There are also standalone 500w mini-hotplates that have temp control, but that’s more power than I usually have to spare.

The original webpage went on to talk about small laboratory hotplates available on the surplus market. Interesting. The wattage range was right, but the temp adjustable ones were in the $80 range. Ugh. Fixed-temp 330w ones were about $25 shipped, so you know what happened:

330w (+ inverter losses)

This is a student laboratory hot plate hardcoded to 750F (electric stovetop coils glow red at about 1250F). I have a spare MSW 400w inverter that I’ll set up to run this beast.
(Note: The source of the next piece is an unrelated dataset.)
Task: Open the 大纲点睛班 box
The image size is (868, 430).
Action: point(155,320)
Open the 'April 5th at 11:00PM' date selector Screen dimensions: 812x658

There are not digital electronics inside that should mind the rude square waves. It’s too much for my usual 300w PSW inverter.
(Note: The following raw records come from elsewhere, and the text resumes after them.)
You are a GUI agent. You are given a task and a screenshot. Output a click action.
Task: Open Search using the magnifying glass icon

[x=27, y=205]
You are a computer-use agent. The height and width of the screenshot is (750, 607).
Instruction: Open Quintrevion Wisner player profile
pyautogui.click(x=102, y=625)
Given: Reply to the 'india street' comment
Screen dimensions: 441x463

It’s rainy today so I won’t dig out the 400w inverter; already running the crockpot to bake a loaf of bread.

let’s get really crazy

https://amzn.to/3xqPeI9

Now imagine that setup combined with an external temp controller, like the one on the right I used in a DIY chicken egg incubator. I got 12 of 13 healthy hatched chicks out of my first attempt (the 13th egg was cracked in shipment from eBay and unlikely to be viable). That’s an egg-cellent hatch rate (groan) so I was very happy with the thermostat’s performance.
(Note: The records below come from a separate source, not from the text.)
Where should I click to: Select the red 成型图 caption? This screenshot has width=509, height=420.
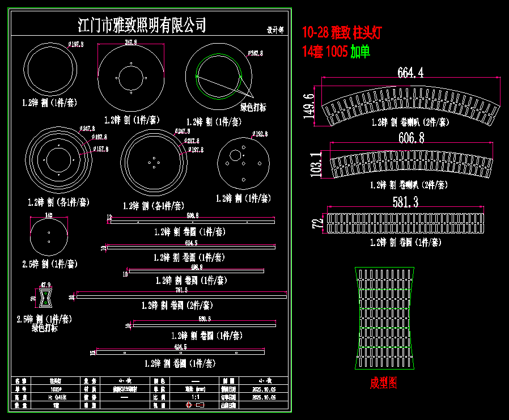point(384,383)
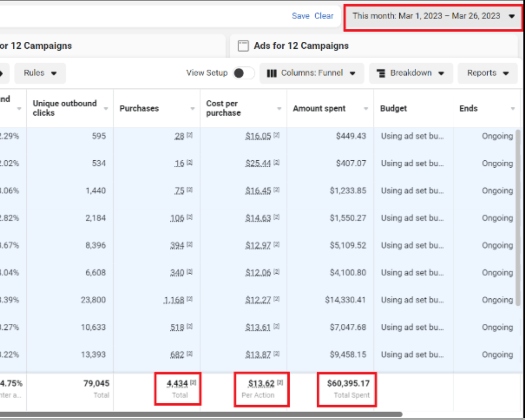Screen dimensions: 525x420
Task: Click the Ads tab window icon
Action: click(243, 46)
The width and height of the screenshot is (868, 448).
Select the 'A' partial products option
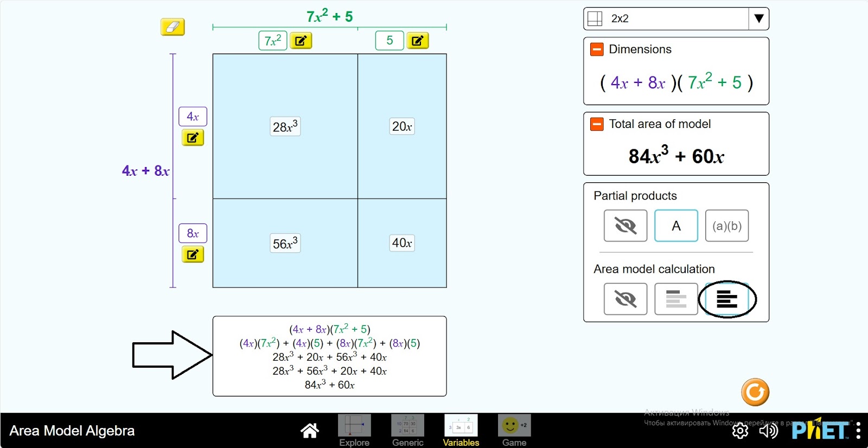pos(676,226)
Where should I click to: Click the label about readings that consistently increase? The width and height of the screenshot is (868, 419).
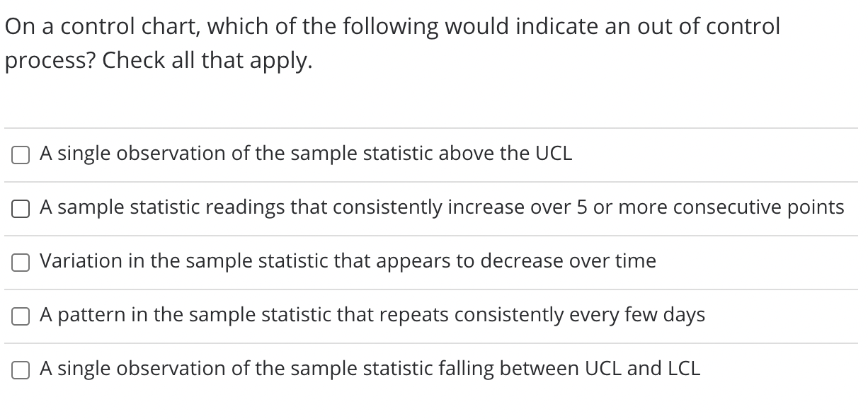click(442, 207)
In this ancient video you can hear the relay click ON/OFF and see the heat lamp being triggered:

https://www.youtube.com/watch?v=ca7Fs5o8HB8

The constant white noise is a small PC “muffin” fan installed to keep air moving and avoid hot spots.

That controller can handle 5A at 110v, or ~550w. If we used the thermostat the cost would still be 1/2 the cost of the ones with heat control, and we’d be able to control simmer temps, warm a bowl of dough (or run the crockpot) at yeast-friendly temps. The sensor and logic on that one maxes at 212F.

The big brother of that controller is $30 on ebay and handles 25A @ 110v through a separate relay. It can control temps to 750F. That’s well beyond what we’d want the dogbowl oven to reach, but it might be nice to set the oven at 400F or something.

I’ll play with this stuff after I get some propane stove testing done with the dog bowls.